(DATASET EXCERPTS begins)

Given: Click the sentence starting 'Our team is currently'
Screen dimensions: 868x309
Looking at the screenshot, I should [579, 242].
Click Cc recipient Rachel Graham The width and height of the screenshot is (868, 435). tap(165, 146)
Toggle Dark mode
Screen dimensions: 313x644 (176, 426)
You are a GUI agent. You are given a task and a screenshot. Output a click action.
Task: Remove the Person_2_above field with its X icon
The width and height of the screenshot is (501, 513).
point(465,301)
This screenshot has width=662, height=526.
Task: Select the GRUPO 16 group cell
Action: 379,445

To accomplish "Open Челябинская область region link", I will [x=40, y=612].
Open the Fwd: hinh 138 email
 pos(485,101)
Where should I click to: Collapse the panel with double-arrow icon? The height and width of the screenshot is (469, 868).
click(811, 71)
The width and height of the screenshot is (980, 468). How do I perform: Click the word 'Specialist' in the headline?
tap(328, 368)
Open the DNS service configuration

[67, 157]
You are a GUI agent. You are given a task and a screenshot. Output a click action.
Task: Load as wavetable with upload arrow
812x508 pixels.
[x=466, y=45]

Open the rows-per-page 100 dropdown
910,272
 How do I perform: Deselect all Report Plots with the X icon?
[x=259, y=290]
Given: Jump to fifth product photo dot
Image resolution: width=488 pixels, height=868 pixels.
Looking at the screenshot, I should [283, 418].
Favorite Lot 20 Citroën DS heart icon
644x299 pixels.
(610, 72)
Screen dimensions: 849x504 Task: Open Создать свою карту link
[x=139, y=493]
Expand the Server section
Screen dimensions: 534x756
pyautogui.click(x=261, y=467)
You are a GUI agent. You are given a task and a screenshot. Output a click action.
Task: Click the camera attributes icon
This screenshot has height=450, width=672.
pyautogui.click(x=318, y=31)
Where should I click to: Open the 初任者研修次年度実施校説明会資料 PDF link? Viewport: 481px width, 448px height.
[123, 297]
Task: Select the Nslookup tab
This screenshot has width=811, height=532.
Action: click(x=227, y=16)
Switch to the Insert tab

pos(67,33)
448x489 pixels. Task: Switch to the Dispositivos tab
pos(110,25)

(DATASET EXCERPTS ends)

◆ TASK DETAILS ◆
Each entry in the data must be copied exactly.

◆ FINAL ANSWER ◆
Given: Click the sentence starting 'Our team is currently'
Screen dimensions: 868x309
Looking at the screenshot, I should [579, 242].
Click Cc recipient Rachel Graham The width and height of the screenshot is (868, 435). tap(165, 146)
Toggle Dark mode
Screen dimensions: 313x644 (176, 426)
You are a GUI agent. You are given a task and a screenshot. Output a click action.
Task: Remove the Person_2_above field with its X icon
The width and height of the screenshot is (501, 513).
point(465,301)
This screenshot has width=662, height=526.
Task: Select the GRUPO 16 group cell
Action: 379,445

To accomplish "Open Челябинская область region link", I will [x=40, y=612].
Open the Fwd: hinh 138 email
 pos(485,101)
Where should I click to: Collapse the panel with double-arrow icon? The height and width of the screenshot is (469, 868).
click(811, 71)
The width and height of the screenshot is (980, 468). How do I perform: Click the word 'Specialist' in the headline?
tap(328, 368)
Open the DNS service configuration

[67, 157]
You are a GUI agent. You are given a task and a screenshot. Output a click action.
Task: Load as wavetable with upload arrow
812x508 pixels.
[x=466, y=45]

Open the rows-per-page 100 dropdown
910,272
 How do I perform: Deselect all Report Plots with the X icon?
[x=259, y=290]
Given: Jump to fifth product photo dot
Image resolution: width=488 pixels, height=868 pixels.
Looking at the screenshot, I should [283, 418].
Favorite Lot 20 Citroën DS heart icon
644x299 pixels.
(610, 72)
Screen dimensions: 849x504 Task: Open Создать свою карту link
[x=139, y=493]
Expand the Server section
Screen dimensions: 534x756
pyautogui.click(x=261, y=467)
You are a GUI agent. You are given a task and a screenshot. Output a click action.
Task: Click the camera attributes icon
This screenshot has height=450, width=672.
pyautogui.click(x=318, y=31)
Where should I click to: Open the 初任者研修次年度実施校説明会資料 PDF link? Viewport: 481px width, 448px height.
[123, 297]
Task: Select the Nslookup tab
This screenshot has width=811, height=532.
Action: click(x=227, y=16)
Switch to the Insert tab

pos(67,33)
448x489 pixels. Task: Switch to the Dispositivos tab
pos(110,25)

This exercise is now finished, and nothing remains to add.